Zeitschrift 

Südliches Afrika

Bilder und Realitäten

Von der Landnahme der Weißen zur Apartheid

Probleme und Chancen heute
 

Heft 1/2003 
Hrsg.: LpB

 



 

Inhaltsverzeichnis

B 27 bis B 29 

Neuorientierung in Südafrika


 

B27 

Eine weiße Stimme der Vernunft

Anton Rupert, einer der erfolgreichsten Industriellen Südafrikas, heute Präsident des WWF Südafrikas und der Peace Park Foundation, plädiert in einer Veröffentlichung von 1982 für ein neues Selbstverständnis der Weißen.

Die Absicherung unserer Zukunft liegt darin, dass wir uns durch unsere Leistungen und Dienstbarkeit an der Südspitze des Kontinents unersetzlich machen... Wir sollten der Katalysator sein und Architekten einer positiven Veränderung, aber nicht die Opfer... Wie ein Katalysator in der Chemie, so sind die Weißen für die geordnete Entwicklung dieses Subkontinents unentbehrlich...

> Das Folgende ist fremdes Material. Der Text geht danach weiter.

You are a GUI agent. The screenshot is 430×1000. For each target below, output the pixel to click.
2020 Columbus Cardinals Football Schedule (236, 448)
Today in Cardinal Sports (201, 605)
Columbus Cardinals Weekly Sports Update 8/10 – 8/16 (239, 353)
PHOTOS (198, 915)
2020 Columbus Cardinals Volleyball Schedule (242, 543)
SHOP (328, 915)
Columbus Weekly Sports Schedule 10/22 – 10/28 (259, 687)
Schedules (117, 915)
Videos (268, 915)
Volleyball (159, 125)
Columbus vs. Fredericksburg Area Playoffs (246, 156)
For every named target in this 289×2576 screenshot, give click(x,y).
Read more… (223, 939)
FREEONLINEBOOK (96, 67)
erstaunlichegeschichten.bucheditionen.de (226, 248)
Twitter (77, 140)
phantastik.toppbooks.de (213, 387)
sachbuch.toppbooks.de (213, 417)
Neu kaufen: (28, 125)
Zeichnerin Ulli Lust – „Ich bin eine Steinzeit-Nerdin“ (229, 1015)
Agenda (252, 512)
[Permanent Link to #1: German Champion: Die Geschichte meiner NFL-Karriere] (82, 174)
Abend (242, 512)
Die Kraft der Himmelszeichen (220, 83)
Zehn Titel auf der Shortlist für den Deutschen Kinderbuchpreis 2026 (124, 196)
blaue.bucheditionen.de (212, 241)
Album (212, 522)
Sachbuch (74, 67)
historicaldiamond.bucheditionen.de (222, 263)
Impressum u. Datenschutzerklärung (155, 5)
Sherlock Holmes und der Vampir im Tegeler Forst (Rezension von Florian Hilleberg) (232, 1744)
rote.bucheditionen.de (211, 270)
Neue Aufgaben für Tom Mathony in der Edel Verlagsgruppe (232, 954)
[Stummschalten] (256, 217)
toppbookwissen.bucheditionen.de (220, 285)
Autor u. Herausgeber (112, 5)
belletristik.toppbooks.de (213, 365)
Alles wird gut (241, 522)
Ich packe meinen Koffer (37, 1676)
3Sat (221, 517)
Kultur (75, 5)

Südafrikas weiße Bevölkerung ist zu klein, um genügend Führungspersonal für eine wachsende Wirtschaft zur Verfügung stellen zu können. Wir müssen uns also auf die anderen Bevölkerungsgruppen verlassen... Für die Ausbildung der schwarzen Bevölkerung fehlt es an Klassenräumen, Lehrern und Geld... Die Schaffung von Erwerbsmöglichkeiten ist eine primäre Notwendigkeit... Ein arbeitsloser Mann ist ein verzweifelter Mensch... Einer kürzlich erfolgten vorsichtigen Schätzung zufolge müssen in den noch ausstehenden 20 Jahren dieses Jahrhunderts 1,6 Millionen Häuser für Schwarze in den weißen Gebieten errichtet werden... Wenn unser Land in der Lage wäre, diesen Bedürfnissen nachzukommen, könnte dies der Anfang eines neuen goldenen Zeitalters sein...

Obwohl Südafrika nur 3,7 Prozent der gesamten Oberfläche Afrikas ausmacht, beträgt sein Bruttosozialprodukt fast 20 Prozent... In großen Teilen Afrikas herrschen Hungersnot, Dürre und Elend. Es sind die Folgen des krampfhaften Festhaltens an veralteten Wirtschaftsmethoden und der Mangel an industrieller Entwicklung und Arbeitsplätzen. Wir können nicht ruhig schlafen, wenn unsere Nachbarn nichts zu essen haben. Als weiße Afrikaner können wir uns der Verantwortung, Hüter unseres Bruders zu sein, nicht entziehen. Wir müssen unser Brot brechen und teilen, damit alle etwas zu essen bekommen. Die Prinzipien, die ich mir als Geschäftsmann auferlegt... habe, sind:

  • dass derjenige, der alles behalten will, alles verliert;

  • dass man nicht mit Armen Handel treiben kann;

  • man kein Wohlwollen und keinen Wohlstand züchtet, durch eine Politik des Verschenkens;

  • dass Wohlstand ansteckend ist...;

  • dass man sich selbst immer in die Lage des anderen versetzen muss...;

  • dass man nur Vertrauen gewinnen kann, wenn man Vertrauen schenkt. Vertrauen ist ein Risiko, aber Misstrauen ist ein größeres Risiko, das gerade in Südafrika katastrophale Folgen haben könnte.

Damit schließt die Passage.